Me fascina que sea un diálogo, uno de los Diálogos. Y hay una caverna. Sigo y sigo. La punzada también. Paso el dedo por las letras, las toco, las siento como si leyera en braile, como si una miopía visual se compensara con este tacto. Las toco con la cortada, con la herida que recibe las letras.

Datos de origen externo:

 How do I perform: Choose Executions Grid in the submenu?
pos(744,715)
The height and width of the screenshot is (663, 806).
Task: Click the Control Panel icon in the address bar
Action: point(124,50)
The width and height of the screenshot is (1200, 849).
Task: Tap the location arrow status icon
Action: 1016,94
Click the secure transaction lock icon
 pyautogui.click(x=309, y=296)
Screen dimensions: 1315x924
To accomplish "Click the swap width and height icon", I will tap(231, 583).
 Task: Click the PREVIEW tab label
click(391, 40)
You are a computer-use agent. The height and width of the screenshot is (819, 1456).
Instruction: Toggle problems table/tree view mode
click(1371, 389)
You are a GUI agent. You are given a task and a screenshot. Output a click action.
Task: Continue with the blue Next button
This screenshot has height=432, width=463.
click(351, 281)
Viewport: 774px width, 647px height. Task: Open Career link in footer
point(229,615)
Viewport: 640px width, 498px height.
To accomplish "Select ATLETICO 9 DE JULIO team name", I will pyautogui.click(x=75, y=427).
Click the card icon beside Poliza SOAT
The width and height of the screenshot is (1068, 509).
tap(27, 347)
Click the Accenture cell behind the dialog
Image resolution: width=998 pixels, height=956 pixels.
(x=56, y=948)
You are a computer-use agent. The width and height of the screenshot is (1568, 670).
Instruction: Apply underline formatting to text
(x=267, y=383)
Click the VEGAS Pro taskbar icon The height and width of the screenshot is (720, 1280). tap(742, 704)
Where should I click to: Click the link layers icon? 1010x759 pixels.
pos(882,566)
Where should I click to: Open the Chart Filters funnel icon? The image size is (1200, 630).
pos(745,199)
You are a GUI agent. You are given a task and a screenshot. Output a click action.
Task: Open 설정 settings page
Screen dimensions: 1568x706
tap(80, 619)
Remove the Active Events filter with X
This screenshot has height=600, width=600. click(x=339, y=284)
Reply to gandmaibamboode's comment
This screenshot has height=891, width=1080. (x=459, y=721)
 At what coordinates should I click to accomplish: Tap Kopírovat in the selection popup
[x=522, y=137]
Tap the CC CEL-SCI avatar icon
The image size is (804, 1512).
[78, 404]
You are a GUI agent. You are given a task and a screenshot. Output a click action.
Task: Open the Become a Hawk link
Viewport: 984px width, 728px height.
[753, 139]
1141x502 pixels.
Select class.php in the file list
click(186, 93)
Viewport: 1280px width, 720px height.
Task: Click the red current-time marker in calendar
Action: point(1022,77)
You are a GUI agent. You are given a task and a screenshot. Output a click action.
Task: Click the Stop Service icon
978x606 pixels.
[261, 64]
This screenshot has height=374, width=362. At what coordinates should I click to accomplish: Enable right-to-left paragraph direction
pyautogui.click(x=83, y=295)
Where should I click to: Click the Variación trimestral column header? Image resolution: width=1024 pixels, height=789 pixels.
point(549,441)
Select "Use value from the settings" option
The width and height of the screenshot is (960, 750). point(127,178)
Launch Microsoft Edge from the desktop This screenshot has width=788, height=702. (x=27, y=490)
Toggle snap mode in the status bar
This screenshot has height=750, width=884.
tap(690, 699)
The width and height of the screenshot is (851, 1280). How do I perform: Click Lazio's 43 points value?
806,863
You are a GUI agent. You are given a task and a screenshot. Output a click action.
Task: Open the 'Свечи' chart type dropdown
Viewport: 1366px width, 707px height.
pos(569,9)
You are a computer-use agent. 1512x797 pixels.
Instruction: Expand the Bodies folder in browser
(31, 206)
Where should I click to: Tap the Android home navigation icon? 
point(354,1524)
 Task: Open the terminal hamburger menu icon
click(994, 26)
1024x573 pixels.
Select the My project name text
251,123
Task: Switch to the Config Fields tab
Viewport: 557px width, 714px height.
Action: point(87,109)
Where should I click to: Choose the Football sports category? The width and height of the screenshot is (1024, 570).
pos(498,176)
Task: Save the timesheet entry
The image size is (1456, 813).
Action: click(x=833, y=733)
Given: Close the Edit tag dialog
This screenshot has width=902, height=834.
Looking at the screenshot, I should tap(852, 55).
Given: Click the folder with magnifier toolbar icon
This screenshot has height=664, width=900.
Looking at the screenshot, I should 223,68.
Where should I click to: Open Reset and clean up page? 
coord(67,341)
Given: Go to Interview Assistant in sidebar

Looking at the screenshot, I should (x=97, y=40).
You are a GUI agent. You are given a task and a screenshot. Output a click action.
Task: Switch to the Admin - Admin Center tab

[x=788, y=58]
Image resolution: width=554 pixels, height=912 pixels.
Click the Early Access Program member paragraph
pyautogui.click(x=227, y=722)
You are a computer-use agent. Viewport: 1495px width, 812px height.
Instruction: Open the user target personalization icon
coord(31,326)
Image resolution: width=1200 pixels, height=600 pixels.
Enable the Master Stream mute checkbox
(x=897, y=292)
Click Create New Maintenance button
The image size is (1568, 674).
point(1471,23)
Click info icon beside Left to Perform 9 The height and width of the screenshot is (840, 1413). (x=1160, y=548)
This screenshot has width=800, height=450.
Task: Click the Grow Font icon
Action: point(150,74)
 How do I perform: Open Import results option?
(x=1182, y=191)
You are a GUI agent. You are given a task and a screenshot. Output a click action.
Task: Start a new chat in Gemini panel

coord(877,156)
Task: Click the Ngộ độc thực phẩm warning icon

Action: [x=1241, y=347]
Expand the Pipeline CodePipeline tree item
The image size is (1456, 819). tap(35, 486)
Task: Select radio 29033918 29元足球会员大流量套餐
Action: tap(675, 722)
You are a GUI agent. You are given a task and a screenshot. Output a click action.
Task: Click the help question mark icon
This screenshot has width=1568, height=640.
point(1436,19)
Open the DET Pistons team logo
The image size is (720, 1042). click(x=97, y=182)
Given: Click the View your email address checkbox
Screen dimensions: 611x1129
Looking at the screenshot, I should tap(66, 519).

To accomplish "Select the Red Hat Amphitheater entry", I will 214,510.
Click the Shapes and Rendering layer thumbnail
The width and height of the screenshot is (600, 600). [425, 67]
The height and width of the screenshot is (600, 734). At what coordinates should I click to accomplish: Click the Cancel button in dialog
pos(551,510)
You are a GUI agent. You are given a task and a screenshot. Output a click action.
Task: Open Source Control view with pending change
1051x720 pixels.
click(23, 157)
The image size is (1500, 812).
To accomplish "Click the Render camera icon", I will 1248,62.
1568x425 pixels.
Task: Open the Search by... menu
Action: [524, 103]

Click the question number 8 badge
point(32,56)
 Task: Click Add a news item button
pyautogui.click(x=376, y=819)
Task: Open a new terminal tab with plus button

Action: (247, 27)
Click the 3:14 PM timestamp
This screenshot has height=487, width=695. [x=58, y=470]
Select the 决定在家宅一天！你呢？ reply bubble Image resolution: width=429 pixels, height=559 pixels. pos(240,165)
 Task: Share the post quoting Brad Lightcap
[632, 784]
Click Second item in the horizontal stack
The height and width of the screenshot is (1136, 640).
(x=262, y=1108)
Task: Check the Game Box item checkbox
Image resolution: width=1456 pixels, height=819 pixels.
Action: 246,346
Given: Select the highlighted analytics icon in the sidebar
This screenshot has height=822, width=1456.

Siento en mi dedo reconstruirse esa tragedia de la caverna. Siento que la herida es la entrada de la luz que llega a esa oscuridad. Las venas esclavizadas de este mito. Las células, los hombres que no saben de la caverna, ni de la luz, ni de la oscuridad, ni de la herida. Tejido que se infecta con estas palabras. Con esta fuerza que obliga a llegar a la luz. Esta violencia de saber, de leer y ser invadido. Ya casi no hay poetas aquí. Letras en epidemia. Si me llegan al torrente sanguíneo ¿sacarán de mí también la poesía?, ¿me dejarán en la intemperie de la luz?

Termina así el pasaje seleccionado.